Problem details |
Using the records below, give again exactly the lines from the line that contains "Screen dimensions: 805x532" through the line that contains "Image resolution: width=980", both ends included, and only those.

Dataset records
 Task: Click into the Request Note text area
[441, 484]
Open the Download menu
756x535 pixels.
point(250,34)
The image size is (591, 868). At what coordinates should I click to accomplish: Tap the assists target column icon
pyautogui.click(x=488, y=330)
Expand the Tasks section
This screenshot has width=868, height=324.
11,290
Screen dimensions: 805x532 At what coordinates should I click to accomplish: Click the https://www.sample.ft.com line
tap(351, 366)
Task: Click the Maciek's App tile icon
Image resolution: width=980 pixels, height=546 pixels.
---
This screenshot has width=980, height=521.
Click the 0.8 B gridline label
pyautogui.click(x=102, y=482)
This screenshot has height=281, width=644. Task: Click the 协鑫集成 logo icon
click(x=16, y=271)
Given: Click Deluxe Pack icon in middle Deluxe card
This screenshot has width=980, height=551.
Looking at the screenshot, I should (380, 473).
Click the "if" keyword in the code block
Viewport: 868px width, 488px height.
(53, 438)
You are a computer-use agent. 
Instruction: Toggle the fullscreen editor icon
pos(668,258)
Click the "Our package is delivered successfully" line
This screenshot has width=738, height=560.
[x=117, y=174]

Solution to this problem |
Screen dimensions: 805x532 At what coordinates should I click to accomplish: Click the https://www.sample.ft.com line
tap(351, 366)
Task: Click the Maciek's App tile icon
Image resolution: width=980 pixels, height=546 pixels.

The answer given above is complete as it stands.